Pitchers and catchers report.
Beginning this Saturday - Valentine's Day, appropriately enough - battery mates for many of baseball's 30 squads will arrive in Arizona or Florida, carrying with them more golf clubs than bats or gloves, worried more about handicaps and backswings than sliders and strikeouts.
Their mere presence, though, will spur this country's baseball beat writers to follow every move, checking motions and deliveries and snooping around to see who is taping what in the trainer's room.
It is precisely because of this preseason wait, however, that I am sure this will be the year the Indians break their spell of championship-less seasons. The Tribe has not hoisted a World Series trophy to the air since 1948. They came close to winning the pot in 1995, closer still two years later, but it is now, in 2004, that they will finish the job.
I know it.
Everything, in fact, points to Cleveland's winning the World Series this season. Don't believe me? Listen to this evidence.

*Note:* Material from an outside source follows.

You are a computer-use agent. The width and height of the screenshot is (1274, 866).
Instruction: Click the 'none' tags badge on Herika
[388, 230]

The American League's Central Division is MLB's weakest, featuring the Royals, Twins, White Sox, and, of course, Tigers, who challenged baseball's all-time single-season loss record until the final day of the 2003 season. This rather unimposing roster points to the Indians easily winning the division, say, about two weeks before Labor Day.
Having breezed through the regular season with weeks to rest their key players, the Indians will sweep the wearier Boston Red Sox and New York Yankees, who will have battled one another 19 times between April and September, advancing to the World Series after playing just seven postseason games. The Chicago Cubs, meanwhile, will toil in the National League's Division and Championship Series, setting themselves up for disaster, as they have during every season since 1908.

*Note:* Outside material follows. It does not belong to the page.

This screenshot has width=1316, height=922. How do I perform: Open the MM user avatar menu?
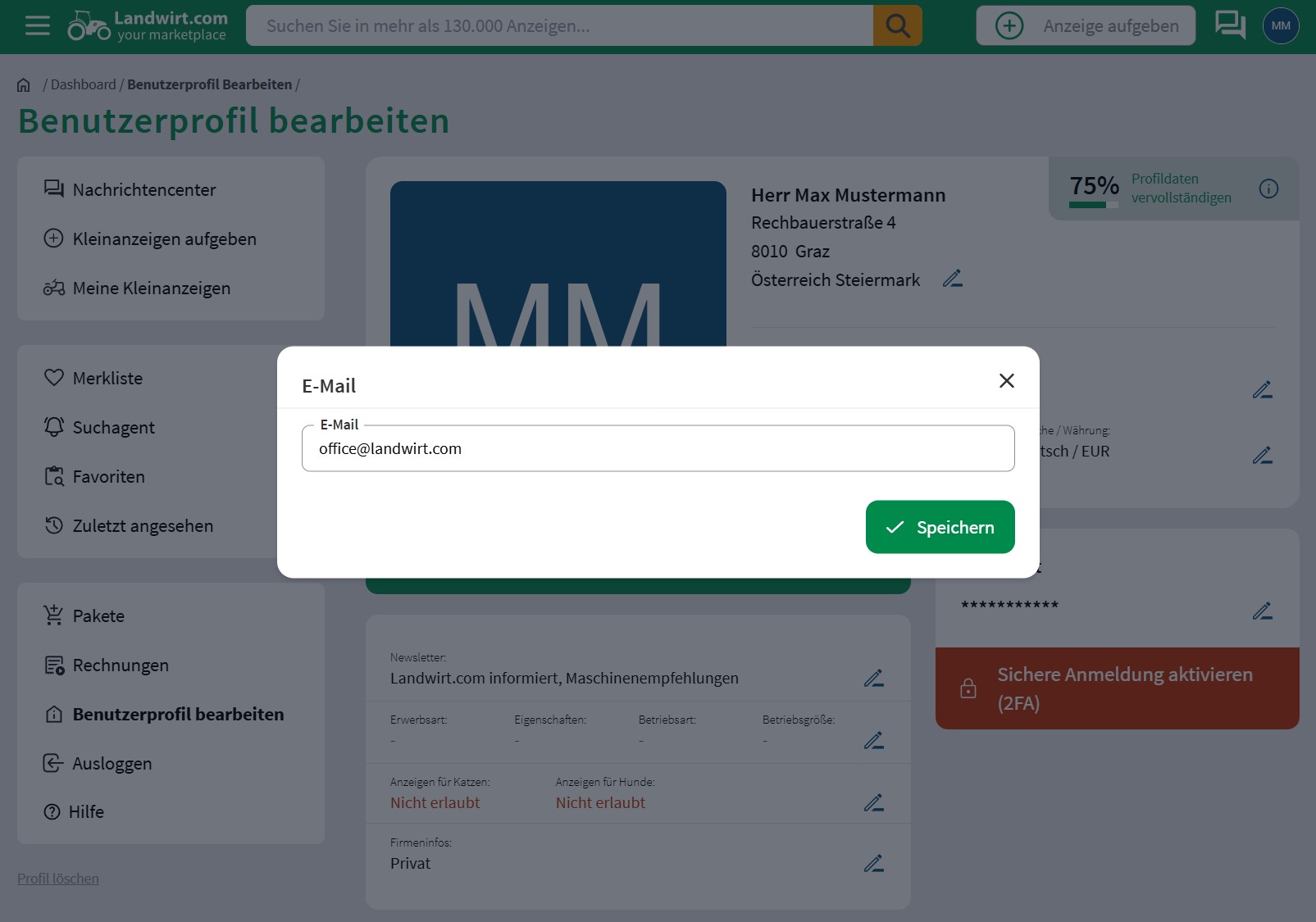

When the Indians finally meet those Cubs in the Fall Classic, they will dominate them, chasing Chicago aces Mark Prior and Kerry Wood from the mound in every start. Needless to say, Cleveland will sweep again, resulting in the most successful postseason run in baseball history.
Of course, at this very moment, fans of every other team are having thoughts of this being the year their boys will win it all.
They hope more than anything else right now, because hope is all baseball fans can do in February. More than eight months and 2,500 games will pass before another champion is crowned, and for now, at least, folks in Arizona and Florida can echo those Sports Illustrated writers and utter those four unprintable words, Not much happening here.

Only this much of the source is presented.